Russell D. Hauge, Kitsap County Prosecuting Attorney and Jacquelyn M. Aufderheide, Deputy Prosecuting Attorney, Port Orchard, Washington, for the defendants-appellees.
Appeal from the United States District Court Western District of Washington J. Kelley Arnold, Magistrate, Presiding D.C. No. CV-98-05448-JKA
Before: Stephen Reinhardt, Pamela Ann Rymer, and Raymond C. Fisher, Circuit Judges.
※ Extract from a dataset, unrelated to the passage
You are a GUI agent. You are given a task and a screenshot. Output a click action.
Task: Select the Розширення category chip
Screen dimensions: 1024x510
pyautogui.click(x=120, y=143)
Opinion by Judge Reinhardt; Dissent by Judge Rymer
Christopher Duvall brought this action against a superior court judge, Kitsap County, the County's Americans with Disabilities Act ("ADA") coordinator, the chairperson of the County's ADA committee, and the person who served as court administrator and court ADA coordinator. Duvall alleged that these defendants failed to accommodate his hearing impairment during the state court proceedings involving the dissolution of his marriage. Specifically, he contends that the defendants violated the ADA, Section 504 of the Rehabilitation Act, and the Washington Law against Discrimination (WLAD) by refusing to provide real-time transcription for his hearings.1 The district court granted summary judgment to all defendants as to all claims. Duvall appeals.
Christopher Duvall is completely deaf in his left ear and has a severe hearing impairment in his right ear. Because he
does not sign well enough to use American Sign Language or Signed English, Duvall's primary mode of receiving communication is through the written word. He wears custom-fitted hearing aids and is able to communicate effectively in one-on-one conversation in spoken English with the aid of visual cues and lip reading. He finds it extremely difficult, however, to follow a conversation in which he is not a participant. In such circumstance, he is unable to focus on a single speaker to study his facial expressions, body language, and lip movement; nor is he able to control the pace of the conversation, nor provide for a pause that would give him time to process the various aural and visual cues and interpret the speaker's message. Attempting to overhear or follow a conversation between others requires a great deal of concentration, and after approximately thirty minutes Duvall begins to suffer from tinnitus and headaches that further diminish his capacity to understand spoken communication.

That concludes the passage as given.